Understanding !PTE , Part 1: Let’s get physical
Hello. It’s Ryan Mangipano again (Ryanman). Today’s blog will be the first in a multi-part post designed to help you understand the output of the !PTE debuger comand along with the basics of hardware Virtual Addressing. To better understand Virtual Addressing, we will use the debugger to manually translate a 4-KByte Page Table PAE virtual address into the actual physical addresses in order to understand what !PTE is displaying. I’ll provide relevant information about Virtual Addresses and Virtual Memory along the way.

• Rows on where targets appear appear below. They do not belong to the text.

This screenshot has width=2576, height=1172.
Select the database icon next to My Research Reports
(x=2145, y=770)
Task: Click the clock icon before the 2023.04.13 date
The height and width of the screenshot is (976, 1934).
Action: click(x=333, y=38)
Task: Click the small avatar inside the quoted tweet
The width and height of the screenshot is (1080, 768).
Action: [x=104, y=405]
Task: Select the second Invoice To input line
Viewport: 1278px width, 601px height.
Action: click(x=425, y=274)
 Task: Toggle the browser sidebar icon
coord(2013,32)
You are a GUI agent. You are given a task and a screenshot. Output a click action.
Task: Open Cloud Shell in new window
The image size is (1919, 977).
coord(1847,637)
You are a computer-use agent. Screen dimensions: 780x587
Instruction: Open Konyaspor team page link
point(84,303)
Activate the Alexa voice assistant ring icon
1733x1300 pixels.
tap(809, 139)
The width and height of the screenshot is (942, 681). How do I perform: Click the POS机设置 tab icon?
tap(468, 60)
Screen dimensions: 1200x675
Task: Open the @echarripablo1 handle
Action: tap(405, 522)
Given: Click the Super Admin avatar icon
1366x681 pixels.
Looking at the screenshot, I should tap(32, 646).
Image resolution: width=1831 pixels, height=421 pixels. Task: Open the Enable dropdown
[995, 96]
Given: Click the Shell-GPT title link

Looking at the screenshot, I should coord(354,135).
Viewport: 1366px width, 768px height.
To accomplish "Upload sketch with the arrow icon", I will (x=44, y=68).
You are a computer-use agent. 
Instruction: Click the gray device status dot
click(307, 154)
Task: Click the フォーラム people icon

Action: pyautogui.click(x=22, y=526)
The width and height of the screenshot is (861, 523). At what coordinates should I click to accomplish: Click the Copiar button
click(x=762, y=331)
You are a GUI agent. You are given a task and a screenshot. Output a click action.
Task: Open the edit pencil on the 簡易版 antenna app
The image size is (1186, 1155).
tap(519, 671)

We’ll start by translating a non-prototype valid hardware VA from an x86 PAE system
The actual process of manually decoding a virtual addresses is going to vary according to the architecture (x86, x64), size of the page, whether or not the virtual address is a large page, whether the page is marked as valid, whether it’s a hardware or software PTE, and whether PAE is enabled. For simplicity, we will not be going over the table entry (PTE/PDE) flags until part two of the blog. For my first example, I am going to demonstrate how to use the information in the processor manuals together with the debugger to decode a valid non-prototype virtual address into the physical memory that it references. You can then try this on your own using windbg and the !pte command to validate your findings.
Finding an address to translate
To start, we'll need to locate a virtual address that maps to a valid PTE. I am going to use the following highlighted virtual address which I found in a memory dump.
f9a12d0c ff155400a1f9 call dword ptr [sfilter+0x4054 (f9a10054)]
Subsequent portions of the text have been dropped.